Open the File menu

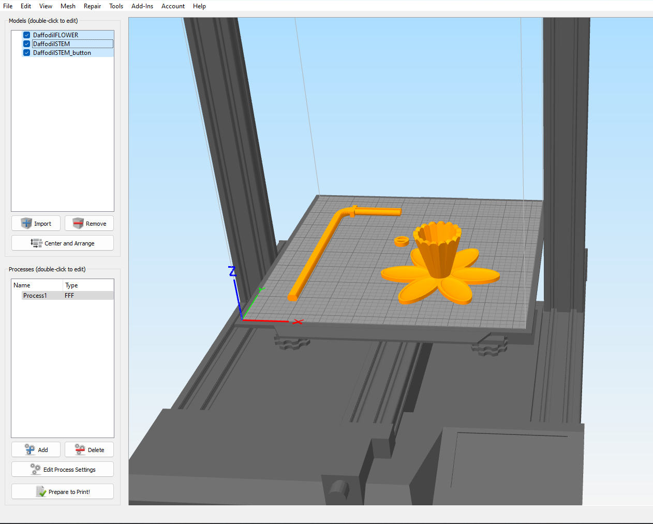tap(7, 6)
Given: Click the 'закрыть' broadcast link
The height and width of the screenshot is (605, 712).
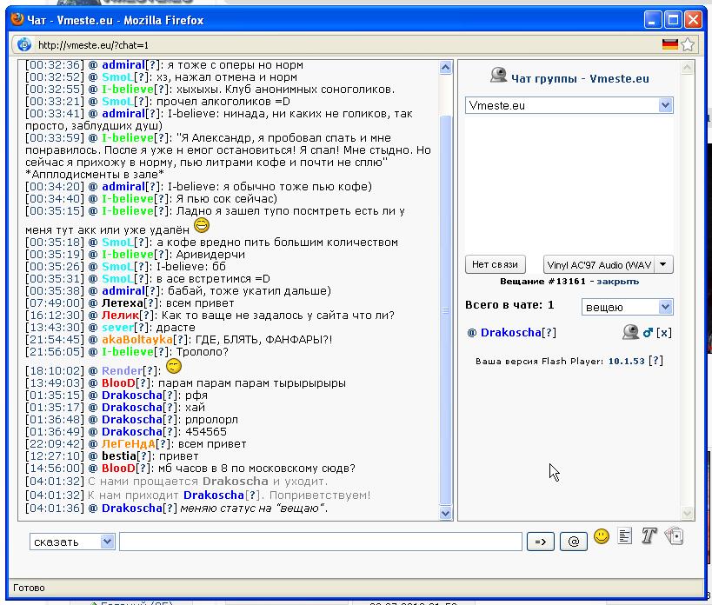Looking at the screenshot, I should (x=617, y=282).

++++++++++++++++++++

Copy out the data above to the letter, and keep every picture out of it.

● Reply:
Open the File menu

tap(7, 6)
Given: Click the 'закрыть' broadcast link
The height and width of the screenshot is (605, 712).
Looking at the screenshot, I should (x=617, y=282).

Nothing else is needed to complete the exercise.